いい加減な恋のススメ
「ん、でもヤバいな。このままだと俺と一緒で遅刻か」
「っ……」
彼は私の目の前で目線を合わせるようにしゃがむと「ん?」と様子を窺うように首を傾げた。
「立てる?」
「え、と……」
「無理か、掴まって」
「!?」
彼は突然私の背中に腕を回すと力を入れて私の腰を上げさせた。私は吃驚してその男性の首に腕を回したが、あることを思い出すと力を抜いた。
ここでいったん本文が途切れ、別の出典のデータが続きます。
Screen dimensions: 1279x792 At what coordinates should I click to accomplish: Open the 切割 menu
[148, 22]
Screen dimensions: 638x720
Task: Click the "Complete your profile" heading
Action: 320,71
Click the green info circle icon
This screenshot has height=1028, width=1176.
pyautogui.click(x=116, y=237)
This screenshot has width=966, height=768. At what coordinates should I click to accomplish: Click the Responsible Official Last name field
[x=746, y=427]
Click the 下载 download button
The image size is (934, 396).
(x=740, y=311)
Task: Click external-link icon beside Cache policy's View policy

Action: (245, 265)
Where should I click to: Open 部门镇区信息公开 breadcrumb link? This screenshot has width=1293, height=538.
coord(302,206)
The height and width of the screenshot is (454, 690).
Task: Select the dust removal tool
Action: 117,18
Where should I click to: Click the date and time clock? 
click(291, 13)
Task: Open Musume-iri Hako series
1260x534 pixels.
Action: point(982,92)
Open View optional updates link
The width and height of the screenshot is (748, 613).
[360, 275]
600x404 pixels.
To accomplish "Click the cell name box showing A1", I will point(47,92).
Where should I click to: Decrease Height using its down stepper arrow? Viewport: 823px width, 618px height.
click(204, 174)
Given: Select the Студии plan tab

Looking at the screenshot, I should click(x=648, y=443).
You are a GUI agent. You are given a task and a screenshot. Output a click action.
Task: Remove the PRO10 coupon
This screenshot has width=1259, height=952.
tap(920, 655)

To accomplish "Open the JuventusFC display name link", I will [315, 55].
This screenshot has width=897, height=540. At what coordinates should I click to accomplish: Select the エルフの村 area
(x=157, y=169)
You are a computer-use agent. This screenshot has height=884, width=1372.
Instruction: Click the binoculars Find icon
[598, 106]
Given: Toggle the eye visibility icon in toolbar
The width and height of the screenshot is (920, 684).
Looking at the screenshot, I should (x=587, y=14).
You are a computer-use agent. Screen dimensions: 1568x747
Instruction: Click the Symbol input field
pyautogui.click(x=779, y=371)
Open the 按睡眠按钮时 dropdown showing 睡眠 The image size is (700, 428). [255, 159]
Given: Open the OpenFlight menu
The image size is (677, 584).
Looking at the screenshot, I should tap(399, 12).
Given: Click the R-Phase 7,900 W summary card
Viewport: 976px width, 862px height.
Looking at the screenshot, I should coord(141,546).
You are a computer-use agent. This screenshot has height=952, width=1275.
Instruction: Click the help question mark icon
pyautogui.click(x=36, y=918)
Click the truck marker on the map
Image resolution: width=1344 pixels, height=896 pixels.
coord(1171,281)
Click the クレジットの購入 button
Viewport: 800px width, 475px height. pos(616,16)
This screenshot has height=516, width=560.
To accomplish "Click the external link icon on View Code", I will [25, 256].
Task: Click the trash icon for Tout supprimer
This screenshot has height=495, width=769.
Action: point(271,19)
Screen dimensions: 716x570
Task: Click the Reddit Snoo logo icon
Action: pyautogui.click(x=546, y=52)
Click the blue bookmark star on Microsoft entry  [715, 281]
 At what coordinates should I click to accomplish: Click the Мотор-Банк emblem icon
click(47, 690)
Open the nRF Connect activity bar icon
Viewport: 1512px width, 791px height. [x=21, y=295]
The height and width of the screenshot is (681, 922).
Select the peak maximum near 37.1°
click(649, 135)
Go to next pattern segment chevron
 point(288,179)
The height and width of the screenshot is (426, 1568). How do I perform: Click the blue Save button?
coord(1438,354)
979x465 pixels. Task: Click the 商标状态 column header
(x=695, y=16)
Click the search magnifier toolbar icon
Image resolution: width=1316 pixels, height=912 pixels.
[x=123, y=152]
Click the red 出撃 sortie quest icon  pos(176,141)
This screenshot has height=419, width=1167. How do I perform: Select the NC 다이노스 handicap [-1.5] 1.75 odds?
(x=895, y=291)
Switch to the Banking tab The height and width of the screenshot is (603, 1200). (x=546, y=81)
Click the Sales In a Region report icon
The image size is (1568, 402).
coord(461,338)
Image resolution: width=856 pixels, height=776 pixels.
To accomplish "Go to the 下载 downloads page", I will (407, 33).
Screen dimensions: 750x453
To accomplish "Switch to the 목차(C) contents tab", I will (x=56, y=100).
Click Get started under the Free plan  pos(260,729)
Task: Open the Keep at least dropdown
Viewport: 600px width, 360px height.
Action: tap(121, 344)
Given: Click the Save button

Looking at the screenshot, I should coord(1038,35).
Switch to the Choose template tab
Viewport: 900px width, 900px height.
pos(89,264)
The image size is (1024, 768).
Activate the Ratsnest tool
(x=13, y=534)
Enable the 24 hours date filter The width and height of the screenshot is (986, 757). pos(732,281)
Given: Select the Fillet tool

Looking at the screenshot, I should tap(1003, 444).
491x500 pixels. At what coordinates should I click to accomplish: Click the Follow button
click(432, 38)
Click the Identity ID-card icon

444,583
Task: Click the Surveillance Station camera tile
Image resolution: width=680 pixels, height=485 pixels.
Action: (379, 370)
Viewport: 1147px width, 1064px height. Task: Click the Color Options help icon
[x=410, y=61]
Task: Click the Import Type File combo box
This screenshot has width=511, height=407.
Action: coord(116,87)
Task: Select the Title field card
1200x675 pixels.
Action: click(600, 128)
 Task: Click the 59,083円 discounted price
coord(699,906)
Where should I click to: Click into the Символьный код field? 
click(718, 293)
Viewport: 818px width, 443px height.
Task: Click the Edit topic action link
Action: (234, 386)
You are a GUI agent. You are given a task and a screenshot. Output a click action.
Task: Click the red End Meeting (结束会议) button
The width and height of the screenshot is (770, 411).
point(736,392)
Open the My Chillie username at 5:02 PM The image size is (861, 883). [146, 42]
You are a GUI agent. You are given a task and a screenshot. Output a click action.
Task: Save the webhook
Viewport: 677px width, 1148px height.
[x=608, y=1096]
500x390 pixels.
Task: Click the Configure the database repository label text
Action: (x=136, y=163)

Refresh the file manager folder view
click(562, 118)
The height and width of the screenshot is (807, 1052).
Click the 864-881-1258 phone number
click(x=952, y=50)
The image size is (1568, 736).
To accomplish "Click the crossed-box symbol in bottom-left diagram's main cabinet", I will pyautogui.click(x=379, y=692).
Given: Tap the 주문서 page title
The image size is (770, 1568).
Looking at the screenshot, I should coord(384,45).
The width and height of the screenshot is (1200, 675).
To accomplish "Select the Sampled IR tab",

しかし彼は私の腰を掴むとぐいっと立ち上がらせてしまった。
あ、どうしよう……
彼の目線が私の座っていたコンクリートの地面に注がれる。そこには赤い痕が残っていて、それを見られるのが怖かった。
私は恥ずかしくて顔が真っ赤になった。
しかし彼はそんなことを気にしてないようで、
「なるほどねー、女の子は大変だね」
「……」
「お腹冷やすなよ」
そう言って自分が着てきたコートを私の肩に掛けた。ふわっと薫ったのは煙草の香りで、彼が喫煙者であることを示していた。
少し厚い目のそのコートはじんわりと私の冷えていた体を温めていく。
直感で分かった、この人いい人だ。